The client is a fourth grader. The gatekeeper is their parent.

Lunchables wanted to become the most creative food brand in kids' gaming. The strategy had to win a 10-year-old's attention and a parent's trust at the same time — on platforms that change faster than a school year.

Client
Lunchables (Kraft Heinz)
Agency
Twofivesix
Year
2023
Scope
Research, Platform Audit, Gaming Strategy Frameworks

The challenge

Kids' attention lives in Roblox, Minecraft, and Fortnite, and food brands were rushing in with mixed results. Lunchables' ambition was specific — be the most creative food brand in kids' gaming — with a dual audience that makes every decision harder: the 10-year-old who plays, and the parent who buys.

The research

The work started with a research foundation: how kids actually behave in games, platform audits of Roblox, Minecraft, and Fortnite, and benchmarks of brand activations that worked and flopped — from Froot Loops World to Nikeland. Gaming writes the first draft of history; the audit read it before recommending anything.

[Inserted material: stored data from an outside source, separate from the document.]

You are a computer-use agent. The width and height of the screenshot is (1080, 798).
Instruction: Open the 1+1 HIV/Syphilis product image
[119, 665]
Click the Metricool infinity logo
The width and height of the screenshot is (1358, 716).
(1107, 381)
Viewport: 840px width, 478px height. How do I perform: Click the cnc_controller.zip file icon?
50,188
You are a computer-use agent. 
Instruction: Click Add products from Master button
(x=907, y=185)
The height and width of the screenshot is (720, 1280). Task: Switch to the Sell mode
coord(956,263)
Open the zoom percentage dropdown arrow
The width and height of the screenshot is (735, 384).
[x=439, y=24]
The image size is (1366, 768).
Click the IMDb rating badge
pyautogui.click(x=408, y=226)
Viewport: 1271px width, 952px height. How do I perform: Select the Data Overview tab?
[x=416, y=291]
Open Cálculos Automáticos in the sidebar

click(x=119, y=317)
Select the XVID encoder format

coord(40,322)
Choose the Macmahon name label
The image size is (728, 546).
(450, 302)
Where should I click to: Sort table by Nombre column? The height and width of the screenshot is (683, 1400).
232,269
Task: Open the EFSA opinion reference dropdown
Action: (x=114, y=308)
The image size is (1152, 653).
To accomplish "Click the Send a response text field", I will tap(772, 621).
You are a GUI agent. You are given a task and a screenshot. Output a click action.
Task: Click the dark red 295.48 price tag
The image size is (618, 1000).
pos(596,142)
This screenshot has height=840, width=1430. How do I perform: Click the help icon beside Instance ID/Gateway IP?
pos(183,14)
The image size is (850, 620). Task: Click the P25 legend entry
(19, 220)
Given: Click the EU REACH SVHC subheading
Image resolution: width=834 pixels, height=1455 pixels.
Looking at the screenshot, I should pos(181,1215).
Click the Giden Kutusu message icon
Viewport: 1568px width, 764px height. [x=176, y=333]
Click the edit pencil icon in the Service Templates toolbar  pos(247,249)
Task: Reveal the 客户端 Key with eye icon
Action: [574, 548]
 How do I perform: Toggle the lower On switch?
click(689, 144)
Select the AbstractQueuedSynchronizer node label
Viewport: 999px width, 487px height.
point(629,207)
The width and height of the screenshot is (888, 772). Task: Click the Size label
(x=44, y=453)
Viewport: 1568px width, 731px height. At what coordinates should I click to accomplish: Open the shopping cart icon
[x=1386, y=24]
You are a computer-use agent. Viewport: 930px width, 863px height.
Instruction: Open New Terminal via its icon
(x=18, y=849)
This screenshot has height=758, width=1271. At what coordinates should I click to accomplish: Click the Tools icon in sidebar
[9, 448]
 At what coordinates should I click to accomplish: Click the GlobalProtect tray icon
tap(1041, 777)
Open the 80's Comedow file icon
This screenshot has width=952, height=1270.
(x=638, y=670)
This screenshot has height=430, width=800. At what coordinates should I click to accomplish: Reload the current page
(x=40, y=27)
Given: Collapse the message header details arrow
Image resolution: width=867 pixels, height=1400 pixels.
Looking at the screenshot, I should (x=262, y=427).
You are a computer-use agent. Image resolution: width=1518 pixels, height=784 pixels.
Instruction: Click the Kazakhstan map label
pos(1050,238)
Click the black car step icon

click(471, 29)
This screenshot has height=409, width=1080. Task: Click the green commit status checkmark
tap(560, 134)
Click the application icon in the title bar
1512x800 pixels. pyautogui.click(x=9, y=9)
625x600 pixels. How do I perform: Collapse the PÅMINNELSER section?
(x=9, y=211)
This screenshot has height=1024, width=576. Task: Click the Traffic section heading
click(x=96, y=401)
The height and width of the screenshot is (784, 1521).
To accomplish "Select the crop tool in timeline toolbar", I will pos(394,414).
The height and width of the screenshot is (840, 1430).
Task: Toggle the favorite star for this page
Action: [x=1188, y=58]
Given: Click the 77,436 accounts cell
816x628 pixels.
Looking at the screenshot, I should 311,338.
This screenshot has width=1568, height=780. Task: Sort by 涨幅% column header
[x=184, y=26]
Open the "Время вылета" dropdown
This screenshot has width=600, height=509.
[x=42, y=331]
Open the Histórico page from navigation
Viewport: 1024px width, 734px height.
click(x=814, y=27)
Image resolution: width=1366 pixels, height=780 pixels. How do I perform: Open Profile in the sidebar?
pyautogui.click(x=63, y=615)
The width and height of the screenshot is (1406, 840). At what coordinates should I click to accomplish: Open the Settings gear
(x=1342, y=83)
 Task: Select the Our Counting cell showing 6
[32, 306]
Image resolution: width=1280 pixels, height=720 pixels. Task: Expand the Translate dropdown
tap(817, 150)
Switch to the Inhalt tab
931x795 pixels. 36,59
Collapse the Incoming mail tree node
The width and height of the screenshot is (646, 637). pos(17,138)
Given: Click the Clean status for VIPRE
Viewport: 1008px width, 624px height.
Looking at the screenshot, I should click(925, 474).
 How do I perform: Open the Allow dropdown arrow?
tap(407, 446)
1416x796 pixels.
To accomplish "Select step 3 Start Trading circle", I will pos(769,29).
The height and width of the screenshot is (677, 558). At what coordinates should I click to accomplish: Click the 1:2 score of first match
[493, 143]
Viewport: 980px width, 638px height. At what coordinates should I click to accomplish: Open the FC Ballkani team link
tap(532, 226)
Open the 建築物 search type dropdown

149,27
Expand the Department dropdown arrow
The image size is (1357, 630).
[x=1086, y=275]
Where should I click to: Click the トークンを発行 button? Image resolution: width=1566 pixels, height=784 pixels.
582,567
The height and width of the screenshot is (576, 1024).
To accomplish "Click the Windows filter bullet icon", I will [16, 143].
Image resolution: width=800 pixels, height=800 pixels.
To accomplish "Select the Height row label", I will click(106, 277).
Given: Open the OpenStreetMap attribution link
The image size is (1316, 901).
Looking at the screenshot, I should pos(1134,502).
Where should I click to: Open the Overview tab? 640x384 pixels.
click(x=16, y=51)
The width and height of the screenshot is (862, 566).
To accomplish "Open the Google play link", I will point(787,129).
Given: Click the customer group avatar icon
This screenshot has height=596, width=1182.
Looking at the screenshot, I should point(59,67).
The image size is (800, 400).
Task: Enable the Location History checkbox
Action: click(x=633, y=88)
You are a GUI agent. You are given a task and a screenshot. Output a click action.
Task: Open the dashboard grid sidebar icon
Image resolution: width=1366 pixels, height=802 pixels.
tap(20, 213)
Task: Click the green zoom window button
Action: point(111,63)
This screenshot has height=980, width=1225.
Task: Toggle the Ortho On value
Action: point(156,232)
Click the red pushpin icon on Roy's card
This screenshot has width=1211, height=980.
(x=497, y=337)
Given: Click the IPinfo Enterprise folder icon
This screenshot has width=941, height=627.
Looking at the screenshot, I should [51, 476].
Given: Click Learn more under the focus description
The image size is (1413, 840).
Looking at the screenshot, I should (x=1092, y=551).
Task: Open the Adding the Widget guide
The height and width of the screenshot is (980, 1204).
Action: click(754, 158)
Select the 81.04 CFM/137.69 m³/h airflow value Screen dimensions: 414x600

Levels of Play: Play. Share. Experience. A brand can show up at any level — but it has to earn each one.

The strategy

The recommendations were refreshingly blunt, and each one saved the client from an expensive default. "Ditch the App" — a branded app is costly, inaccessible, and pulls kids away from where they already are. "Beware the Frenemy" — Roblox's own all-ages ambitions make it a partner and a competitor. "Think All Ages," because kids' games are family games. "Play the Field" and "Partner and Diversify" instead of betting one platform. And "Don't Check The Box" — a token activation reads as a token activation, especially to kids.

What we delivered

Research brief and platform audits. Activation benchmarks. Strategy frameworks built on the Gather → Build → Position → Act process, with the Levels of Play model mapping how deep the brand should go on each platform.